Records from a data source:
:::
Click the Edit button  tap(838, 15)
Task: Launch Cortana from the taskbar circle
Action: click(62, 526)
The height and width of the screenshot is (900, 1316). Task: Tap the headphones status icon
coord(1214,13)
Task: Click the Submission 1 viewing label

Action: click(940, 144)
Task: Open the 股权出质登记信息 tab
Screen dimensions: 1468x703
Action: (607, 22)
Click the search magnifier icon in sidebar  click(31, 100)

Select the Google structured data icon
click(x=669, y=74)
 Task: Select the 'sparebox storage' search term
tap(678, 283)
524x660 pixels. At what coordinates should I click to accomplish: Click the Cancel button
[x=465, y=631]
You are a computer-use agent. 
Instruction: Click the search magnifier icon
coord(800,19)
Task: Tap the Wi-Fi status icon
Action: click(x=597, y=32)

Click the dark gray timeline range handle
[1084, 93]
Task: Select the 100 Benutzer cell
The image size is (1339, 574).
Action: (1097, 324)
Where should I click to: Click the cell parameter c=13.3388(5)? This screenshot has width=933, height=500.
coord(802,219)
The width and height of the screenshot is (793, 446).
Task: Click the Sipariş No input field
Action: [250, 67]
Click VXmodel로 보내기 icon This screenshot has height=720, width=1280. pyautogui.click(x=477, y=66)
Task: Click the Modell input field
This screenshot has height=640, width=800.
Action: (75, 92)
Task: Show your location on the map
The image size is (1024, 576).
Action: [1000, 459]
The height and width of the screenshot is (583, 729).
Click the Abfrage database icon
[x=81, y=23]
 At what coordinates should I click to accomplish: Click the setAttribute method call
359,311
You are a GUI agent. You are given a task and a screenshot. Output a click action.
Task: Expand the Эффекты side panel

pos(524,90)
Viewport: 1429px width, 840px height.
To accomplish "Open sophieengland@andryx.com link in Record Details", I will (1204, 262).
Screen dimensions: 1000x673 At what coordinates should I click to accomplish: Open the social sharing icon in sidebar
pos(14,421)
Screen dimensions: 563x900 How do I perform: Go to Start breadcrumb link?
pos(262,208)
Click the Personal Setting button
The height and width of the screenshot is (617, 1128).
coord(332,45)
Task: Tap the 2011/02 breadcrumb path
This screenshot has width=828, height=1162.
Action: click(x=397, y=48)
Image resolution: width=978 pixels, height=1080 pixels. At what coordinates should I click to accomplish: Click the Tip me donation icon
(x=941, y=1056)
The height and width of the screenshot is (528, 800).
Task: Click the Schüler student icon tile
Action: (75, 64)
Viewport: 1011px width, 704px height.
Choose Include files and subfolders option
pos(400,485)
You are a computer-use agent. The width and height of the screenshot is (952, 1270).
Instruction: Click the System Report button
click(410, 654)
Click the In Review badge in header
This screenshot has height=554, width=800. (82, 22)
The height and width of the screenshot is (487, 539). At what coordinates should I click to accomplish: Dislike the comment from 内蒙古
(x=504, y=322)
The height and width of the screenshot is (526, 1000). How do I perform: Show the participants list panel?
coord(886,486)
:::
* [WHAT NEEDS TO BE DONE] Exactly reproduce the entries in their entirety.

* [OUTPUT FOR THIS TASK]
Click the Edit button  tap(838, 15)
Task: Launch Cortana from the taskbar circle
Action: click(62, 526)
The height and width of the screenshot is (900, 1316). Task: Tap the headphones status icon
coord(1214,13)
Task: Click the Submission 1 viewing label

Action: click(940, 144)
Task: Open the 股权出质登记信息 tab
Screen dimensions: 1468x703
Action: (607, 22)
Click the search magnifier icon in sidebar  click(31, 100)

Select the Google structured data icon
click(x=669, y=74)
 Task: Select the 'sparebox storage' search term
tap(678, 283)
524x660 pixels. At what coordinates should I click to accomplish: Click the Cancel button
[x=465, y=631]
You are a computer-use agent. 
Instruction: Click the search magnifier icon
coord(800,19)
Task: Tap the Wi-Fi status icon
Action: click(x=597, y=32)

Click the dark gray timeline range handle
[1084, 93]
Task: Select the 100 Benutzer cell
The image size is (1339, 574).
Action: (1097, 324)
Where should I click to: Click the cell parameter c=13.3388(5)? This screenshot has width=933, height=500.
coord(802,219)
The width and height of the screenshot is (793, 446).
Task: Click the Sipariş No input field
Action: [250, 67]
Click VXmodel로 보내기 icon This screenshot has height=720, width=1280. pyautogui.click(x=477, y=66)
Task: Click the Modell input field
This screenshot has height=640, width=800.
Action: (75, 92)
Task: Show your location on the map
The image size is (1024, 576).
Action: [1000, 459]
The height and width of the screenshot is (583, 729).
Click the Abfrage database icon
[x=81, y=23]
 At what coordinates should I click to accomplish: Click the setAttribute method call
359,311
You are a GUI agent. You are given a task and a screenshot. Output a click action.
Task: Expand the Эффекты side panel

pos(524,90)
Viewport: 1429px width, 840px height.
To accomplish "Open sophieengland@andryx.com link in Record Details", I will (1204, 262).
Screen dimensions: 1000x673 At what coordinates should I click to accomplish: Open the social sharing icon in sidebar
pos(14,421)
Screen dimensions: 563x900 How do I perform: Go to Start breadcrumb link?
pos(262,208)
Click the Personal Setting button
The height and width of the screenshot is (617, 1128).
coord(332,45)
Task: Tap the 2011/02 breadcrumb path
This screenshot has width=828, height=1162.
Action: click(x=397, y=48)
Image resolution: width=978 pixels, height=1080 pixels. At what coordinates should I click to accomplish: Click the Tip me donation icon
(x=941, y=1056)
The height and width of the screenshot is (528, 800).
Task: Click the Schüler student icon tile
Action: (75, 64)
Viewport: 1011px width, 704px height.
Choose Include files and subfolders option
pos(400,485)
You are a computer-use agent. The width and height of the screenshot is (952, 1270).
Instruction: Click the System Report button
click(410, 654)
Click the In Review badge in header
This screenshot has height=554, width=800. (82, 22)
The height and width of the screenshot is (487, 539). At what coordinates should I click to accomplish: Dislike the comment from 内蒙古
(x=504, y=322)
The height and width of the screenshot is (526, 1000). How do I perform: Show the participants list panel?
coord(886,486)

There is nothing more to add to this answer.